Empatizamos con el prójimo cuando le vemos sufrir en el Telediario, pero acumulamos Barbies, Rainbow High y bebés llorones por doquier, alimentando un consumismo exagerado. Llevamos muchos años sacando los pies del tiesto, midiendo el cariño por el tamaño de los regalos. Y debemos potenciar las experiencias, llevar a nuestros vástagos a obras de teatro en lugar de a conciertos de Aitana o Lola Índigo. Los niños se ponen como locos con la ristra de presentes. Chillan porque quieren ser los primeros en darle el regalo al homenajeado y todo se convierte en un Vietnam. Debe venir el coronel Trautman en helicóptero a rescatarnos.

Pero los adultos tampoco vamos a la zaga. De hecho, nosotros impulsamos esa pulsión por ver reflejados en ellos la escasez que vivimos de pequeños. Pero esa escasez hacía que valorásemos más lo poco que teníamos. Hoy hay niños que olvidan en un baúl regalos sin abrir. SIN ABRIR. Y luego se ahogan en un vaso de agua, porque le damos todo tan mascado que no conocen ni la ley del mínimo esfuerzo.

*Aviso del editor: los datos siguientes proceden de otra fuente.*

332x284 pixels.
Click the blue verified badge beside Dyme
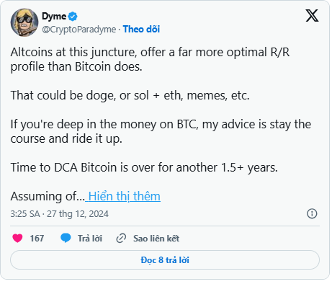tap(73, 17)
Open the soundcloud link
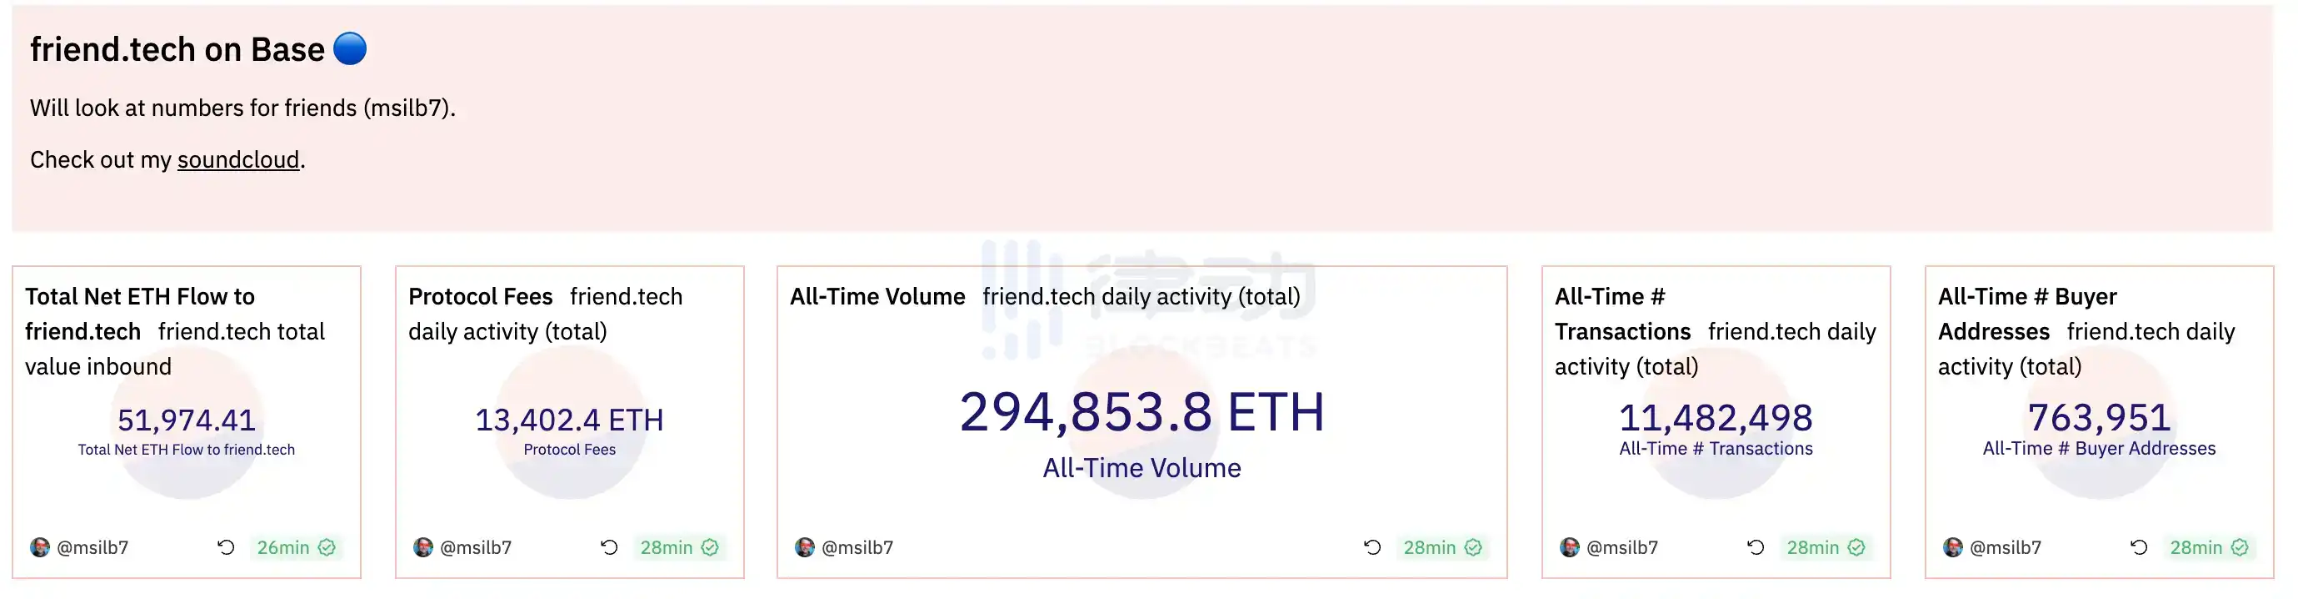The width and height of the screenshot is (2298, 599). (238, 160)
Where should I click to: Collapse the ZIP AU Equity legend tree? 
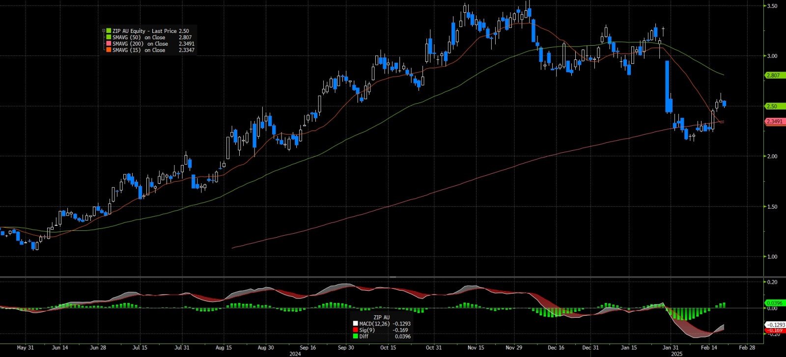[104, 31]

Volvamos a ser cabales y recuperemos la austeridad como método de enseñanza. Nos irá mejor a todos, pero sobre todo a ellos, los que dentro de unos años tienen que pelear por su futuro en una jungla bilingüe, digitalizada y superficial. Los niños mimados de hoy tendrán difícil el éxito laboral del mañana. La dificultad es necesaria para madurar, evolucionar, dejar atrás prejuicios absurdos y abrazar el caos.

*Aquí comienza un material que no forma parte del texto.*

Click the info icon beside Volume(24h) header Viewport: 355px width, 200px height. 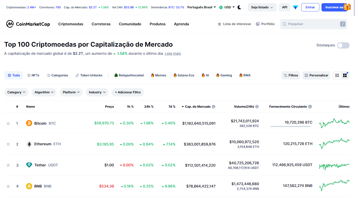(x=257, y=106)
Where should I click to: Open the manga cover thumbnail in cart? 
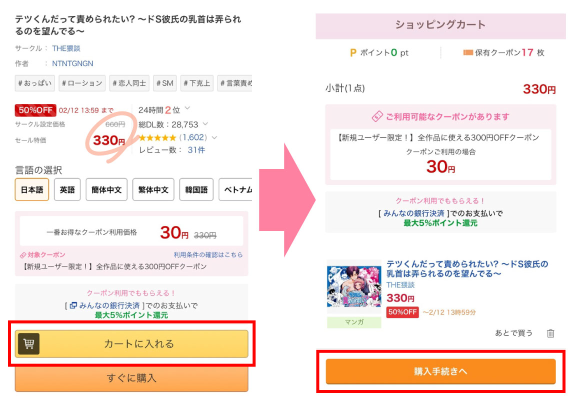pyautogui.click(x=354, y=287)
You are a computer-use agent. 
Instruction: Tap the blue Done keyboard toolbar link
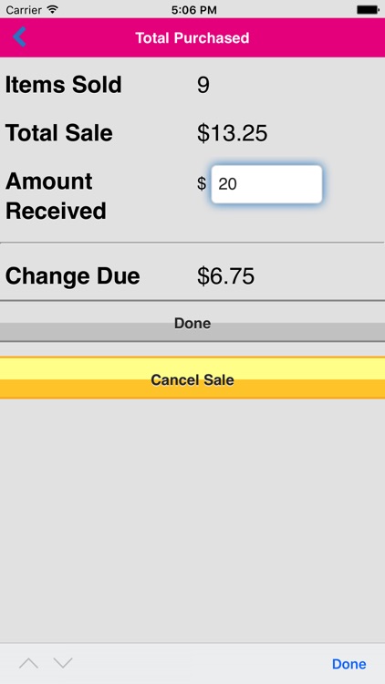coord(349,664)
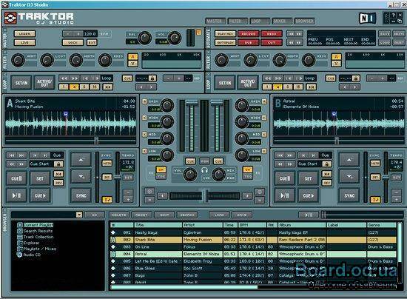The image size is (407, 299).
Task: Open the browser path dropdown arrow
Action: pyautogui.click(x=79, y=215)
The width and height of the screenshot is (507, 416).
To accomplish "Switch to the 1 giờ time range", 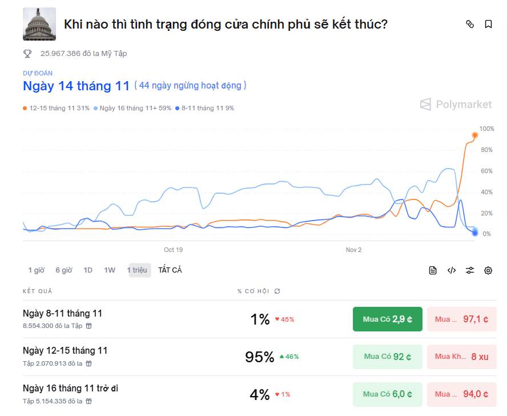I will [x=37, y=270].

No podemos seguir viviendo en una ilusión de control y de bienestar cuando el engranaje de nuestros sentimientos está oxidado y huele a azufre. No podemos seguir viviendo en una confrontación perpetua con los valores de antaño, apelando a una supuesta modernidad, cuando lo más moderno posiblemente sea cabalgar sobre la honestidad, la lealtad y la crítica constructiva. La ofensa es no atreverse a saber y a responder. El error es perpetuar la mentira, el engaño, el rencor. El fallo es quedarse siempre en la anécdota.

El trompo debe girar y no debe haber inteligencia artificial alguna capaz de adivinar cuándo se parará y sobre qué loseta caerá. Y tenemos que ser felices con la incertidumbre del mañana y con la satisfacción de los logros conseguidos a largo plazo. Porque el placer de la inmediatez sólo nos deja más vacíos de madrugada. Porque el maná de la pantalla nubla los sentidos, ese vellocino de oro que aturde el sentido común.

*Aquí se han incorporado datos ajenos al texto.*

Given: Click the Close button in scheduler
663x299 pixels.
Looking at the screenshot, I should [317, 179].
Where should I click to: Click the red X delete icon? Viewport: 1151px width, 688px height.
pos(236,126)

Abramos nuestro corazón sin pudor a nuestro entorno y comenzaremos a caminar más erguidos, más seguros de nosotros mismos. Y los ojos tiernos de la infancia podrán así comprobar que no somos víctimas de corporaciones sin rostro sino personas con raíces fuertes, un roble que aguanta todo tipo de tempestades con una sonrisa, pero con la lengua suficientemente afilada como para llamar a las cosas por su nombre. Si detectamos que existe el mal de la opulencia en nuestra sociedad, hay que denunciarlo. Tenemos que dar ejemplo para luego poder exigir ese mismo compromiso a nuestros gobernantes, que sólo nos quieren en duermevela, atocinados por tanto ocio superfluo.

Ojalá 2024 sea el año del gran Big Bang de emociones, de reivindicaciones cumplidas y de regalos no físicos sino espirituales. Un año con mejores servicios públicos, con mejor talante social y con mejores resultados profesionales y familiares. El año de vernos más, como dice un anuncio navideño. La rueda sigue girando y los niños nos miran. Hagámoslo posible.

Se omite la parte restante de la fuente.